Figure 5.

Exogenously added HN peptide protects nonpolarized RPE cells from cell death. (A) Human nonpolarized RPE cells were treated with single dose of 150 μM tBH or 150 μM tBH plus varying doses of HN (5, 10, 25, 35 μg/mL) for 24 hours, and cell death was studied by TUNEL staining (red).
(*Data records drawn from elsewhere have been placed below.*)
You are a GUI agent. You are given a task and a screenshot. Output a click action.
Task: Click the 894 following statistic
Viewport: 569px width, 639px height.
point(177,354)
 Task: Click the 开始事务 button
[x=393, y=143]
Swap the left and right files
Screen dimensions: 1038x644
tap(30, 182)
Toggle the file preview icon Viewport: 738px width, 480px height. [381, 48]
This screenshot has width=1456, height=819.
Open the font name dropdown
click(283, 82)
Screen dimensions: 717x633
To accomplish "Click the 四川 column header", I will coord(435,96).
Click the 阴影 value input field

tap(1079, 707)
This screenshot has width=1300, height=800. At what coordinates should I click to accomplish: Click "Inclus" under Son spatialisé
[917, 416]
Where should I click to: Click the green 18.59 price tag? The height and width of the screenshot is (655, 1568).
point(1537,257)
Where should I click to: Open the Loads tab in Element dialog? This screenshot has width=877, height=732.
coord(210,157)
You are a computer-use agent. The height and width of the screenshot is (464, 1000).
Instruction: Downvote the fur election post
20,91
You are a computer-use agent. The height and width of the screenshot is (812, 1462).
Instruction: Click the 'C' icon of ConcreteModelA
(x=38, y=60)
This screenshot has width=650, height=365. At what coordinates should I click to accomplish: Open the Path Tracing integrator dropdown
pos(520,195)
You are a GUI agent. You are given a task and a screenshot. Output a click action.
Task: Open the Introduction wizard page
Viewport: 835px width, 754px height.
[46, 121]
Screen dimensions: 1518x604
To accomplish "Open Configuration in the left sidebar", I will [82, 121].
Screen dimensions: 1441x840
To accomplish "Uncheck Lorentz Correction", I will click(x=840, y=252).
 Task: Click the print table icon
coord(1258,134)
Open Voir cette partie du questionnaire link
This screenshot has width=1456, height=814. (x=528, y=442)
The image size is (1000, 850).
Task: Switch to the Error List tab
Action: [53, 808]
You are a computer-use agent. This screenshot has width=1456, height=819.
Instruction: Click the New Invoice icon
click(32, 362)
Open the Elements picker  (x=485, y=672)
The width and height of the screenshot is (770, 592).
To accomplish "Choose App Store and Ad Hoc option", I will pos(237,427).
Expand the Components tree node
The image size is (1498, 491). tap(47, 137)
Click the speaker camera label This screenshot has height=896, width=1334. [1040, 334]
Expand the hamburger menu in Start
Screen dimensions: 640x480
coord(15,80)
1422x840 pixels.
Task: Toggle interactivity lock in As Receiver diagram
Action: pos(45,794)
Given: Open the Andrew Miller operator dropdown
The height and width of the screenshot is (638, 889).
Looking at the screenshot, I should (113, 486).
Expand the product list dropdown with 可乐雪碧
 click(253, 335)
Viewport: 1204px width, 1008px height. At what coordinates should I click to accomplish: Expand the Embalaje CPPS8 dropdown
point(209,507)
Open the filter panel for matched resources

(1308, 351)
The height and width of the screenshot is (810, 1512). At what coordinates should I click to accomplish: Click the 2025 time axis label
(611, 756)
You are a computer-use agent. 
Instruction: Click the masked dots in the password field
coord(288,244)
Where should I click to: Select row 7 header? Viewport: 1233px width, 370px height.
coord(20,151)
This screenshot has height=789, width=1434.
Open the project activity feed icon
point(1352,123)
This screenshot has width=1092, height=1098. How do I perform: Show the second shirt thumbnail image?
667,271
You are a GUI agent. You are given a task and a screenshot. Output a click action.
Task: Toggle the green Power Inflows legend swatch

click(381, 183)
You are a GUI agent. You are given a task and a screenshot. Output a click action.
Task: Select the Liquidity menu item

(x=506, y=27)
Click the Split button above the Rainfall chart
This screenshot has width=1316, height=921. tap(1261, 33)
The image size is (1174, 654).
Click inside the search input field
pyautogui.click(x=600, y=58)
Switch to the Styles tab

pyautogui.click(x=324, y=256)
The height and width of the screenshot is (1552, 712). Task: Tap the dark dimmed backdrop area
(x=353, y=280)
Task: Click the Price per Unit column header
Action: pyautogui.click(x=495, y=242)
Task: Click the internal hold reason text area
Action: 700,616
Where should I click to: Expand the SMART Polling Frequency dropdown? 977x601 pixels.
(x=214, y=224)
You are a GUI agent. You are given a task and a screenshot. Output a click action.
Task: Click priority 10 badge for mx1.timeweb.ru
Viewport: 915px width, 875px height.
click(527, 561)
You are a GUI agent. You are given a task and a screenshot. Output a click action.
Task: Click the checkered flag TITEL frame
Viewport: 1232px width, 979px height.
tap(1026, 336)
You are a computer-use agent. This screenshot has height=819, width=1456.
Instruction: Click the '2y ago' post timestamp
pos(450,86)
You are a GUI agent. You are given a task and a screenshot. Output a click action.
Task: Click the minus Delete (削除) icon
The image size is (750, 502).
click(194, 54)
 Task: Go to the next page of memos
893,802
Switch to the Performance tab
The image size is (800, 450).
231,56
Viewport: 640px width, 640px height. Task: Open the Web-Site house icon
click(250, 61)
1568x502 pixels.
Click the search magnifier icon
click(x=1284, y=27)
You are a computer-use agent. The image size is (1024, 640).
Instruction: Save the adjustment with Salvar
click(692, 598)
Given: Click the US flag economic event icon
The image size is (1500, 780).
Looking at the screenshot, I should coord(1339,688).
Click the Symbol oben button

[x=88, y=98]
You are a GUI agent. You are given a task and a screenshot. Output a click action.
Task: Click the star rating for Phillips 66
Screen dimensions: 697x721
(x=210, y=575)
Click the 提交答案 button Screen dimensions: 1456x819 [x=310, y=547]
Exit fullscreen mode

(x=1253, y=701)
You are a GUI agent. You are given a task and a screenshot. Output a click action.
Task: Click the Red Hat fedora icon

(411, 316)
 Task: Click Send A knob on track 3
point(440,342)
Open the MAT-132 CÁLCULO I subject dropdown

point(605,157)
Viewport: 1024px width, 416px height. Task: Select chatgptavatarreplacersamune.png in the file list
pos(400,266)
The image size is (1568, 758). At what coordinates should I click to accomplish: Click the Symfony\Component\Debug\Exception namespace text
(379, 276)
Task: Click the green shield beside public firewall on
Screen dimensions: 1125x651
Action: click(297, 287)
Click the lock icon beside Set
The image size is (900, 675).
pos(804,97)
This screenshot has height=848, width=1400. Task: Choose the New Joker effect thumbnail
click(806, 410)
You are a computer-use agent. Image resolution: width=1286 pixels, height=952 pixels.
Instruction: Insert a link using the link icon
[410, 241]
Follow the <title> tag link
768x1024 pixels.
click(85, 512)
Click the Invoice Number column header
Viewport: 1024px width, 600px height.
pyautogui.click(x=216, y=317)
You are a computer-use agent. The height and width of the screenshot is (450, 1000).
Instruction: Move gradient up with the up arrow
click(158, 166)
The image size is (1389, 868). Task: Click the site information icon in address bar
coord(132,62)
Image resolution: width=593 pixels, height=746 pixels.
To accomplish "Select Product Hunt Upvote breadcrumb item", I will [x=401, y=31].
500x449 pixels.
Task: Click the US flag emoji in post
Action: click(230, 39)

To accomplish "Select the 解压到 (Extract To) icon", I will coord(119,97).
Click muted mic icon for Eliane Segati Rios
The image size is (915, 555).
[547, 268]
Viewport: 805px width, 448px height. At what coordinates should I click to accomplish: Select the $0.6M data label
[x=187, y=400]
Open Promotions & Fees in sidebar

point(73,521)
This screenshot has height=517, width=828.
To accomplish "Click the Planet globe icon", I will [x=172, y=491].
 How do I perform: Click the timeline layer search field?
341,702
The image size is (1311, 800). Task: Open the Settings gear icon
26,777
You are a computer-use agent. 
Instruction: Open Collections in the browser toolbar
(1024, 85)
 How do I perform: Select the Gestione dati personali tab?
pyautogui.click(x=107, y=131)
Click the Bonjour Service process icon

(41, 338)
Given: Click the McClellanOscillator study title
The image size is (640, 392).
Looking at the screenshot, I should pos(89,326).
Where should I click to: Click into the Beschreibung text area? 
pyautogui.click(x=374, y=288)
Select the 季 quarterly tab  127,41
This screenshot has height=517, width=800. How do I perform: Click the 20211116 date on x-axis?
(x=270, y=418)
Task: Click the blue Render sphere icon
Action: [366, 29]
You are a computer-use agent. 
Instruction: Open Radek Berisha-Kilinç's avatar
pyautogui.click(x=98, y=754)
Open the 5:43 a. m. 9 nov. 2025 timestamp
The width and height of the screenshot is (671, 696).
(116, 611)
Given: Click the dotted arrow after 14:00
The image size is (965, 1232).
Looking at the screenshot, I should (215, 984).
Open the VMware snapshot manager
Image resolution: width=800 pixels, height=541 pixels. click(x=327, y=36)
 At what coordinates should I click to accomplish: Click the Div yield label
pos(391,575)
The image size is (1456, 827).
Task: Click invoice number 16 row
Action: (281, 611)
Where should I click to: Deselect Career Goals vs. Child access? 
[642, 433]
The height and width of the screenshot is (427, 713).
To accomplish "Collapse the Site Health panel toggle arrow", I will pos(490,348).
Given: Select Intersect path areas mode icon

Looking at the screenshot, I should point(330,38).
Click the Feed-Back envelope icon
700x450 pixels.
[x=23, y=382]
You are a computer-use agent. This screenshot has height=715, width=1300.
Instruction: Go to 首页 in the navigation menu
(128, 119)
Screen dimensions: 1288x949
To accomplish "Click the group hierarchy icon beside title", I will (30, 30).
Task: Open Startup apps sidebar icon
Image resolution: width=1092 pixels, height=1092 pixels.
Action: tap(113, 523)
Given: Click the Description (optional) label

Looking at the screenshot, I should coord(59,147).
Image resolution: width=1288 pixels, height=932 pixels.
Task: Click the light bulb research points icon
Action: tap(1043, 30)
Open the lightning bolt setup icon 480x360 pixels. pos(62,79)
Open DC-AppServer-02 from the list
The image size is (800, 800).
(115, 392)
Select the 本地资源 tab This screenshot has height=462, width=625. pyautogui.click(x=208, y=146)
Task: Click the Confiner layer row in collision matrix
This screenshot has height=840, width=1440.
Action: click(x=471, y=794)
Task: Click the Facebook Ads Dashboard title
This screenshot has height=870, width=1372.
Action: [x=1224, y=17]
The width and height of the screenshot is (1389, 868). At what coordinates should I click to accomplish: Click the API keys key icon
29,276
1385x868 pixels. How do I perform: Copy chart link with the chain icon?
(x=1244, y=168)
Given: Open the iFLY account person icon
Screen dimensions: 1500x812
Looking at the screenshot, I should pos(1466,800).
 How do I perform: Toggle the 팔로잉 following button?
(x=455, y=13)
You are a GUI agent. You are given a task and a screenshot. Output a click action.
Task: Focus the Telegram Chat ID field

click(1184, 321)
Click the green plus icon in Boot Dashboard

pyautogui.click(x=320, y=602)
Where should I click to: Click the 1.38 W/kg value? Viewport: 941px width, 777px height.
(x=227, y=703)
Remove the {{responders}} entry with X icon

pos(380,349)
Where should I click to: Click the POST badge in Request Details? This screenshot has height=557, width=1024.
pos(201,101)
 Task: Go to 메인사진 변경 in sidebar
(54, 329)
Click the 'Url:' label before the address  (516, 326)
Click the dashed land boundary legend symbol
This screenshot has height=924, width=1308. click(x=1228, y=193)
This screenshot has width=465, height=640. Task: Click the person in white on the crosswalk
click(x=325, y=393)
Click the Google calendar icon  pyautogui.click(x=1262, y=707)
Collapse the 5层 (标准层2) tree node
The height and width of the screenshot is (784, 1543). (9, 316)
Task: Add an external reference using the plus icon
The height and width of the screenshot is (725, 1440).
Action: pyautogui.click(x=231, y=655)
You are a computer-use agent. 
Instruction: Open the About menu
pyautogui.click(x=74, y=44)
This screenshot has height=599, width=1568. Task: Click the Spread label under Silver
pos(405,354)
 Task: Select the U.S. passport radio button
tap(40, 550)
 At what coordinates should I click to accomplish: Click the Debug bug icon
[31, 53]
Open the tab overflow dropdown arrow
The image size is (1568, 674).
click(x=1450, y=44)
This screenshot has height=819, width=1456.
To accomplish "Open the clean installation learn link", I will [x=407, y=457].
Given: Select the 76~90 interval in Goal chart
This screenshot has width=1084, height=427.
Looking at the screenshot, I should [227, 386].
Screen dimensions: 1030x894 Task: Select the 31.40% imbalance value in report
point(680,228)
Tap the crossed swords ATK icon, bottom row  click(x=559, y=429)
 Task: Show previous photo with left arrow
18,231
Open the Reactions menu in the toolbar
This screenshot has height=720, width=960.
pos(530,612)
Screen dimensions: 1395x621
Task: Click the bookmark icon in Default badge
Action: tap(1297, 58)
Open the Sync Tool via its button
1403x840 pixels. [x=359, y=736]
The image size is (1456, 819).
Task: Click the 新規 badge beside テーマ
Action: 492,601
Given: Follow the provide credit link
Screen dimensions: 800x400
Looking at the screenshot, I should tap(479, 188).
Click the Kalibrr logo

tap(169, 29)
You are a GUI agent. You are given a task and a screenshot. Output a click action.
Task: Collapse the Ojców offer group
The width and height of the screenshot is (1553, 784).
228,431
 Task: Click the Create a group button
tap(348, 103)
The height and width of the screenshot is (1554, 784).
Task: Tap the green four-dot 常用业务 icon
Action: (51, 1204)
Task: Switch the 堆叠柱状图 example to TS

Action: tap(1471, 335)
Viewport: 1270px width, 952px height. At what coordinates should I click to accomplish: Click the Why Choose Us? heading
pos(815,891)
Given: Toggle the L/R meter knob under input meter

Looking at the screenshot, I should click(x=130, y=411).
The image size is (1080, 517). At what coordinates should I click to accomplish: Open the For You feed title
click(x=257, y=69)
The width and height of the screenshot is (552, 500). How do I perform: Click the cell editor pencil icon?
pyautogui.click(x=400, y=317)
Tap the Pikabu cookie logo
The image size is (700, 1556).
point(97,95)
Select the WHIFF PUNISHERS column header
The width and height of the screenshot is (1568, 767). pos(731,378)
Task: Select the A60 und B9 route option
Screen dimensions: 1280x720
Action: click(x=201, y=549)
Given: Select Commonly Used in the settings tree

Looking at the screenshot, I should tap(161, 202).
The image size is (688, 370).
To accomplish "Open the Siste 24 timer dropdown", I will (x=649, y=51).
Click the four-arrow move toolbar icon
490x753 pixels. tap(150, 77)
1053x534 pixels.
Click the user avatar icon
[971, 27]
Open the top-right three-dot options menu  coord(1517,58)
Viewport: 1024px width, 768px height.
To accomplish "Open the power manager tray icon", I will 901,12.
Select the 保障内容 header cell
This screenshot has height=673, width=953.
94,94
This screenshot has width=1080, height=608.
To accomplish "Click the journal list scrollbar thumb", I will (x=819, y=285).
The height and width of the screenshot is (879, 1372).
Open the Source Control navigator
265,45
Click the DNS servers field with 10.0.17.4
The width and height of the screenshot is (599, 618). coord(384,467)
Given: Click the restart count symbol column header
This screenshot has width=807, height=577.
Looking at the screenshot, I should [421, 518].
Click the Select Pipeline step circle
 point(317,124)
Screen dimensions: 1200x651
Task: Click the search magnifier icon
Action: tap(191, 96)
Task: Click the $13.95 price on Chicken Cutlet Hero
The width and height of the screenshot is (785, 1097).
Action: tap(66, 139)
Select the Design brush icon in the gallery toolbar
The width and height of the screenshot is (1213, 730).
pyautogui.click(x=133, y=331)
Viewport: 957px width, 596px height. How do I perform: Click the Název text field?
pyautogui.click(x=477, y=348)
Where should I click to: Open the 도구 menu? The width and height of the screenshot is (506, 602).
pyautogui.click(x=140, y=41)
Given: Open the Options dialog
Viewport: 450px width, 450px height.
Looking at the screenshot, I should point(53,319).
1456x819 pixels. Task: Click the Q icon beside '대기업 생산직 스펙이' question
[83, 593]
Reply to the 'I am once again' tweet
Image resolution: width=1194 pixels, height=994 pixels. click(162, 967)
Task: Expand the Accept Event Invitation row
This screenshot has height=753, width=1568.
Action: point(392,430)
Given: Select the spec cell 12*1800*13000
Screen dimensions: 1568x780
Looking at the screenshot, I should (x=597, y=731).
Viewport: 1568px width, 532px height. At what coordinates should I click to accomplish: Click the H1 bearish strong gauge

Cell death was significantly higher in tBH-treated cells than in cells cotreated with HN and tBH. (B) Quantification of the TUNEL-positive cells. (C) Exogenously added HN inhibits mitochondrial ROS. The RPE cells were treated with 150 μM tBH or 150 μM tBH and varying doses of HN (10, 25, 35 μg/mL) for 24 hours. The tBH treatment induced mitochondrial ROS (red) formation in RPE cells, which was inhibited by HN cotreatment. (D) Colocalization of Bax and mitochondria in RPE cells treated with and without tBH and HN. Primary cultured human RPE cells were double-stained with Bax (green) and Mitotracker (red). Nuclei were stained with DAPI (blue). Colocalization of Bax and mitochondria is visualized by yellow staining in the merged images. In untreated control cells, Bax is mostly localized in the cytoplasm, while oxidative stress translocated Bax to the mitochondria. Humanin cotreatment inhibited Bax mitochondrial translocation as evidenced by cytoplasmic staining of Bax. (E) Western blot shows activation of caspase-3 by tBH and inhibition of caspase-3 activation with varying doses of HN cotreatment. *P < 0.01, **P < 0.001.